Residual connections are a key architectural feature in Anemoi’s encoder-processor-decoder models, enabling more effective information flow and gradient propagation across network layers. Residual connections help mitigate issues such as vanishing gradients and support the training of deeper, and more expressive models.

The configurable residual connections link input data to output data. The type of residual connection used in a model is specified under the residual key in the model configuration YAML. This modular approach allows users to select and customize the residual strategy best suited for their forecasting task, whether it be a standard skip connection or a truncated connection.

Standard residual (default)

The standard residual formulation used in most models is:

\[x(t+1) = x(t) + f_\theta(x(t))\]

where \(f_\theta\) is the learned model increment. This preserves the full input state and adds a correction.

Skip Connection

Returns the most recent timestep unchanged:

\[\text{residual}(x) = x_t\]

This is the default residual and corresponds to the standard formulation above (the model output is added externally by the architecture).

class anemoi.models.layers.residual.SkipConnection(step: int = -1, **_)

Bases: BaseResidualConnection

Skip connection module

This layer returns the most recent timestep from the input sequence.

This module is used to bypass processing layers and directly pass the latest input forward.

forward(x: Tensor, grid_shard_sizes=None, model_comm_group=None, n_step_output: int | None = None) → Tensor: Return the last timestep of the input sequence.

Truncated Connection

Projects the input to a coarser grid and back, removing high-frequency content from the skip connection via sparse spatial projections:

\[\text{residual}(x) = P_{\text{up}} \, P_{\text{down}} \, x_t\]

where \(P_{\text{down}}\) maps to the coarse grid and \(P_{\text{up}}\) maps back to the original resolution.

class anemoi.models.layers.residual.TruncatedConnection(graph: HeteroData | None = None, src_node_weight_attribute: str | None = None, edge_weight_attribute: str | None = None, truncation_config: dict | None = None, truncation_up_edges_name: tuple[str, str, str] | None = None, truncation_down_edges_name: tuple[str, str, str] | None = None, data_node_name: str = 'data', autocast: bool = False, row_normalize: bool = False, truncation_up_file_path: str | None = None, truncation_down_file_path: str | None = None, **_)

Bases: BaseResidualConnection

Truncated skip connection.

Applies a coarse-graining and reconstruction of input features using sparse projections to truncate high-frequency features.

Edge names and the edge-weight attribute are expected to be pre-resolved by ProjectionCreator and passed in directly.
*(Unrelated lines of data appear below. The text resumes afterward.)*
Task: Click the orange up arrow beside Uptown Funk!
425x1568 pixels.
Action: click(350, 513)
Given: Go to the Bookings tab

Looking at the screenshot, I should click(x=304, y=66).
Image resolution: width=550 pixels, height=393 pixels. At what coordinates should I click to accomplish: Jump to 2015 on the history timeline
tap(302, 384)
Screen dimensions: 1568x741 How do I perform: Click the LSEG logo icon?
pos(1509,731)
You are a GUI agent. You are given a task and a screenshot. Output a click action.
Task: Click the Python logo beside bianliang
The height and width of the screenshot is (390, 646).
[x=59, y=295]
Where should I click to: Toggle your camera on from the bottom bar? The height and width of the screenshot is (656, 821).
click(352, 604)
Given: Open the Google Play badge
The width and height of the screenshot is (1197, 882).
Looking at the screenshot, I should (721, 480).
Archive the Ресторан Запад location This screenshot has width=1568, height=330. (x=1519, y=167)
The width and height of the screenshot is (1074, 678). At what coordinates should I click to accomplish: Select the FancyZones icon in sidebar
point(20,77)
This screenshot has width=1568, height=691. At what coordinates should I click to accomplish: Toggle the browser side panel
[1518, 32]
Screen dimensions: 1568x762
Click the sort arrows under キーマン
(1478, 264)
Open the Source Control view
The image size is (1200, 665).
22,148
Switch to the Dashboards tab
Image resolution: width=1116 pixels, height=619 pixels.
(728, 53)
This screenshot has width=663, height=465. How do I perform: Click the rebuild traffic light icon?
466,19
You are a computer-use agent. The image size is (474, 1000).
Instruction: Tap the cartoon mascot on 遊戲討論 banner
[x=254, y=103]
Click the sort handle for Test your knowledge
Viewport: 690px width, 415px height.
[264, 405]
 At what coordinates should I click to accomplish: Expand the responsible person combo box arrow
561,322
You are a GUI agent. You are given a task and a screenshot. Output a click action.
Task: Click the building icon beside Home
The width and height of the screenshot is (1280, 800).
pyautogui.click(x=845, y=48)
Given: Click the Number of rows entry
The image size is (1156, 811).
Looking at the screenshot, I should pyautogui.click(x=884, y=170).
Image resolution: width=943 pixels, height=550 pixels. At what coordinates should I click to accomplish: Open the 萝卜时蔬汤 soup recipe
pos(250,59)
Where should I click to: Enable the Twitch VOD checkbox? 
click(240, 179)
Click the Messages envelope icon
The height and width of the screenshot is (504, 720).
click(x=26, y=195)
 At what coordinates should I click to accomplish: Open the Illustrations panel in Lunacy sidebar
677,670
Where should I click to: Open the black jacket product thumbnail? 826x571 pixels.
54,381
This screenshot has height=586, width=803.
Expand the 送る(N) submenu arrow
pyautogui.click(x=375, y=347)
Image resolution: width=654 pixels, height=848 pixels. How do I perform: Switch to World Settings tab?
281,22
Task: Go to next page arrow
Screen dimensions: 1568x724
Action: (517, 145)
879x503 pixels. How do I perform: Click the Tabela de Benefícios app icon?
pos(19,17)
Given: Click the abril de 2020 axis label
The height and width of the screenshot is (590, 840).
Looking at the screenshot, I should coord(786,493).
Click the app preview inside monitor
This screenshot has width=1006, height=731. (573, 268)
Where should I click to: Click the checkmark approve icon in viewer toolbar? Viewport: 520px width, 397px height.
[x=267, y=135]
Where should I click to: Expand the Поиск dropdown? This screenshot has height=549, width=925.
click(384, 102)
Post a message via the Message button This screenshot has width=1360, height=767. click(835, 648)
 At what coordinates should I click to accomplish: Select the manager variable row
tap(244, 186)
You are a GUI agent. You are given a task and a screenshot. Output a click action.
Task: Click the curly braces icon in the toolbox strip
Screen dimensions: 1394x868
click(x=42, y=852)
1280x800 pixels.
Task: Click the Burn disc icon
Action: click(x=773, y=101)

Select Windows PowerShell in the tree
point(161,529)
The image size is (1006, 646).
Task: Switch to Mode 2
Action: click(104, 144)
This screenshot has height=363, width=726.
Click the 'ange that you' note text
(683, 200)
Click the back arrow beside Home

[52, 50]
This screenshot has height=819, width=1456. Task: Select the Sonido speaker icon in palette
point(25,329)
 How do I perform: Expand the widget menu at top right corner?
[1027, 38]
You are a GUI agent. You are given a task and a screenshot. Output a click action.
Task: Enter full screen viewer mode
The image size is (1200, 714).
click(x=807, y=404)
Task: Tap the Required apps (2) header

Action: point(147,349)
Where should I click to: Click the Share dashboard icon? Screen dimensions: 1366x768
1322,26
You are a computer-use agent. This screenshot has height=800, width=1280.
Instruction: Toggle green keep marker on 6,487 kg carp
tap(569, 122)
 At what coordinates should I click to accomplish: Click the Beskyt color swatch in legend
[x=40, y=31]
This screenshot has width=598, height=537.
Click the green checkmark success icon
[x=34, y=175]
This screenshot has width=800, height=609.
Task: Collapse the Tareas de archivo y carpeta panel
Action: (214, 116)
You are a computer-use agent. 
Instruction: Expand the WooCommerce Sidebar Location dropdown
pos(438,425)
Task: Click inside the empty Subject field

File-path loading is still supported as an alternative to the graph-based path.

Parameters:

graph (HeteroData, optional) – Graph containing the truncation subgraphs.
src_node_weight_attribute (str, optional) – Source-node attribute used as additional projection weights.
edge_weight_attribute (str, optional) – Edge attribute used as projection weights (default: gauss_weight).
truncation_config (dict, optional) – Configuration used to build or load the truncation projections.
truncation_up_edges_name (tuple[str, str, str], optional) – Pre-resolved (src, relation, dst) edge type for the up-projection.
truncation_down_edges_name (tuple[str, str, str], optional) – Pre-resolved (src, relation, dst) edge type for the down-projection.
data_node_name (str, default "data") – Name of the data nodes in graph.
autocast (bool, default False) – Whether to use automatic mixed precision for the projections.
row_normalize (bool, optional) – Normalize projection weights per target node so each row sums to 1.
truncation_up_file_path (str, optional) – Deprecated path to an .npz file for the up-projection matrix.
truncation_down_file_path (str, optional) – Deprecated path to an .npz file for the down-projection matrix.

Examples

>>> # Graph-based path (edge names supplied by ProjectionCreator)
>>> conn = TruncatedConnection(
...     graph=graph,
...     data_node_name="data",
...     truncation_down_edges_name=("data", "to", "truncation"),
...     truncation_up_edges_name=("truncation", "to", "data"),
...     edge_weight_attribute="gauss_weight",
... )
>>> x = torch.randn(2, 4, 1, 40192, 44)  # (batch, time, ens, nodes, features)
>>> out = conn(x)
>>> print(out.shape)
torch.Size([2, 4, 1, 40192, 44])

>>> # File-based path
>>> conn = TruncatedConnection(
...     truncation_down_file_path="n320_to_o96.npz",
...     truncation_up_file_path="o96_to_n320.npz",
... )
>>> x = torch.randn(2, 4, 1, 40192, 44)
>>> out = conn(x)
>>> print(out.shape)
torch.Size([2, 4, 1, 40192, 44])

forward(x: Tensor, grid_shard_sizes=None, model_comm_group=None, n_step_output: int | None = None) → Tensor: Apply truncated skip connection.

Configuration

Both connection types are configured under the residual key in the model config. TruncatedConnection accepts sibling-class kwargs such as step transparently, so switching between connection types requires only changing _target_.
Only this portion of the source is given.